>>>>>

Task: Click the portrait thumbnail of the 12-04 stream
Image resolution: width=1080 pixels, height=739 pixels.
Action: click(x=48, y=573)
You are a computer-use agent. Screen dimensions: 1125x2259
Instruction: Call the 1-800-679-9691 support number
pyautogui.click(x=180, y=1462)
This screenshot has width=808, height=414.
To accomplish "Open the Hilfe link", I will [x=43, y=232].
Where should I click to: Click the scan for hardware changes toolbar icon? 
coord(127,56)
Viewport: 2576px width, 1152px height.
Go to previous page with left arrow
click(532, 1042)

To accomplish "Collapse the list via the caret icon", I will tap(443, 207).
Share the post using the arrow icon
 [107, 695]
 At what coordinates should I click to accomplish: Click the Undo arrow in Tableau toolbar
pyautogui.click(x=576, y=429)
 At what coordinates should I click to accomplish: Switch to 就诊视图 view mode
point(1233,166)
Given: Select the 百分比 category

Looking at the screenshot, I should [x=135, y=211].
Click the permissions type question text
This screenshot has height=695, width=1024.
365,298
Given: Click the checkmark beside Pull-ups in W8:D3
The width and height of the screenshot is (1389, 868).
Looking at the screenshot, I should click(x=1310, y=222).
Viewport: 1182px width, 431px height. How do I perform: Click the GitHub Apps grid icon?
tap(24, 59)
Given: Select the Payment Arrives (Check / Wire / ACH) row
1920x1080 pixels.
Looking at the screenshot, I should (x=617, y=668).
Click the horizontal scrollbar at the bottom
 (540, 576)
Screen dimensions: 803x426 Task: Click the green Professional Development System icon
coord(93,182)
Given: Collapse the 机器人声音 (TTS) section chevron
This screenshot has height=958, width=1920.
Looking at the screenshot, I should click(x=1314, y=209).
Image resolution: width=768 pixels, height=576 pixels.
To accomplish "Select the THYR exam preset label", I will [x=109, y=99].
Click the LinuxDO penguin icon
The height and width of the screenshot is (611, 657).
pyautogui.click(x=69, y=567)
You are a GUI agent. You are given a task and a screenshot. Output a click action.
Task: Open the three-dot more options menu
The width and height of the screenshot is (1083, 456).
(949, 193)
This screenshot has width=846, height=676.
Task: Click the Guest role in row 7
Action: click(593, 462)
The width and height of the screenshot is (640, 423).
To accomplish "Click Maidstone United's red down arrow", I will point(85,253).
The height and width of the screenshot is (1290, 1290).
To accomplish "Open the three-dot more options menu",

<<<<<

YOUR ASSIGNMENT: Tally up the lines in the records containing the word "Open", then give the count and nothing else.

RESULT FOR THIS TASK: 3